Exact copy, no pictures: reproduce every record below as it stands.

[Dataset items]
---*---

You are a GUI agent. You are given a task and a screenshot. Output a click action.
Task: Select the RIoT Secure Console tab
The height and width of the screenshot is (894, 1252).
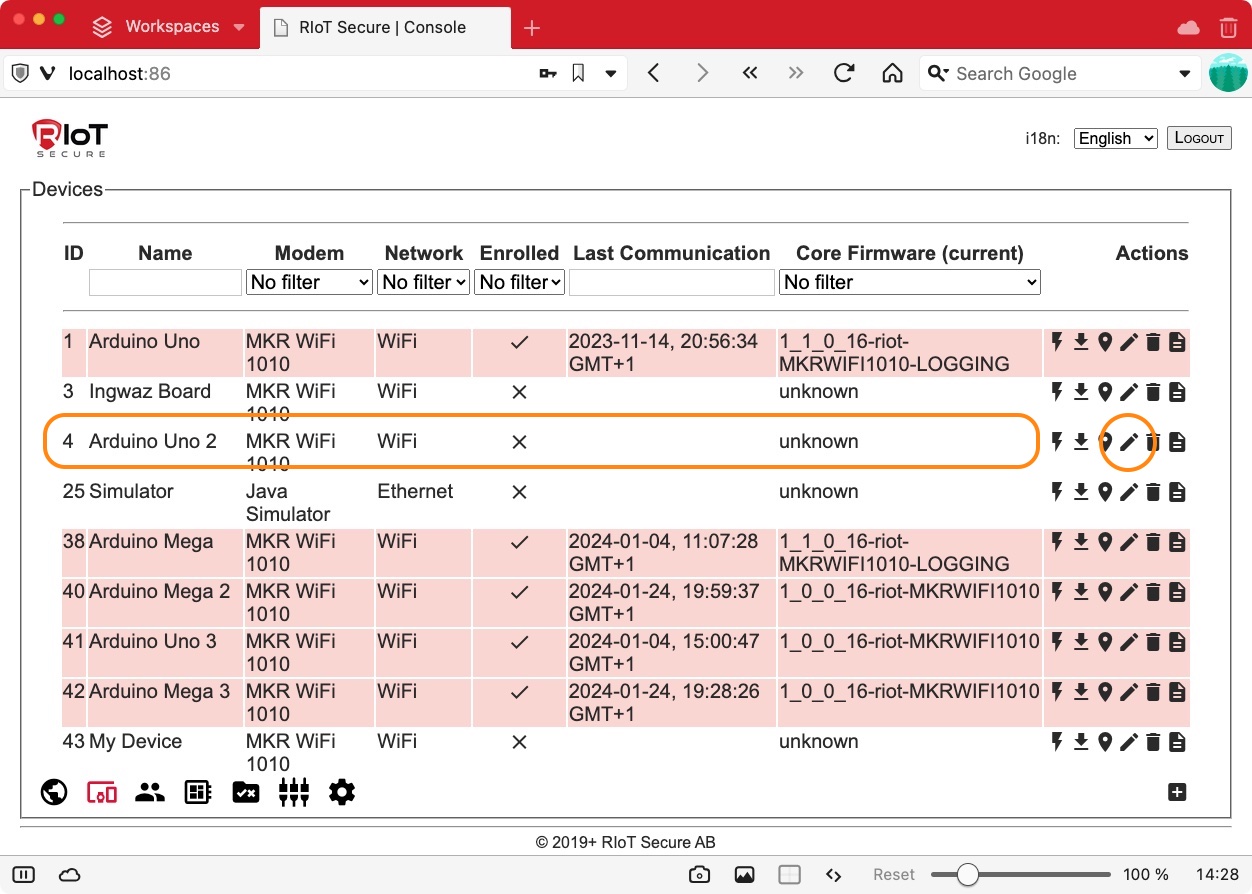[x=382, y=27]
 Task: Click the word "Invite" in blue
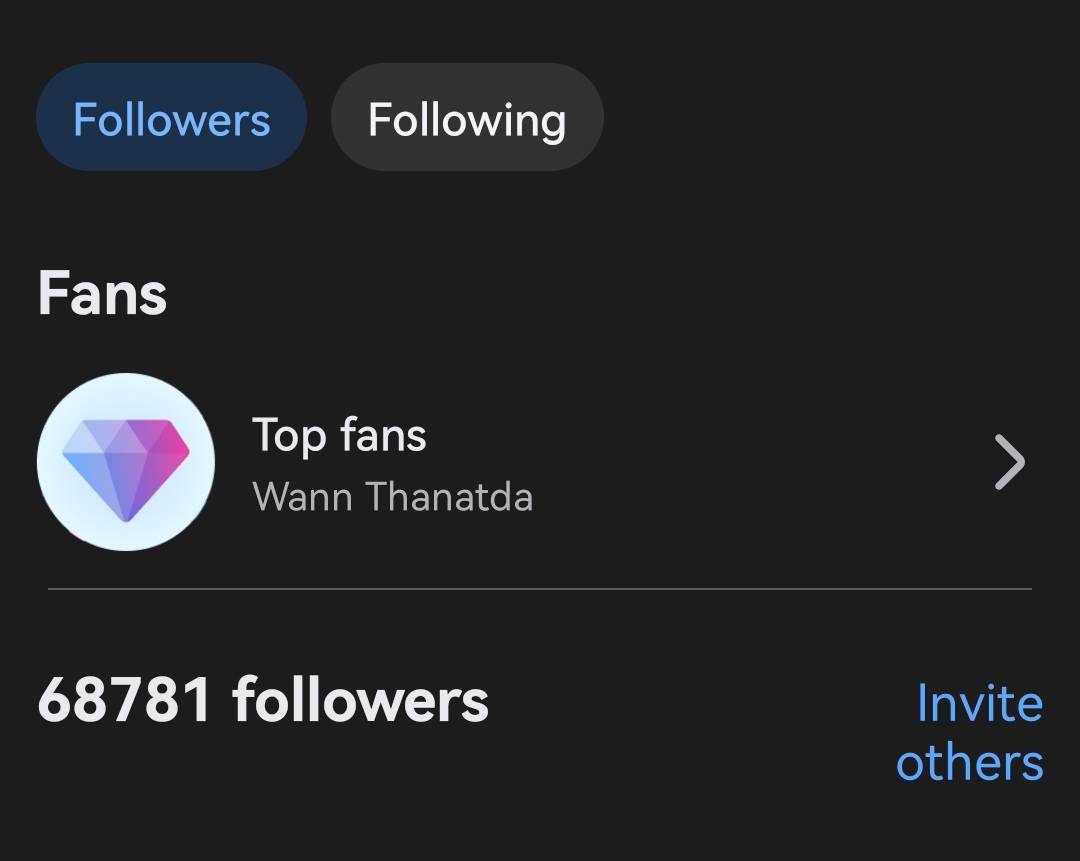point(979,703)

---*---

▶ [Output for this exercise]:
You are a GUI agent. You are given a task and a screenshot. Output a click action.
Task: Select the RIoT Secure Console tab
The height and width of the screenshot is (894, 1252).
[x=382, y=27]
 Task: Click the word "Invite" in blue
point(979,703)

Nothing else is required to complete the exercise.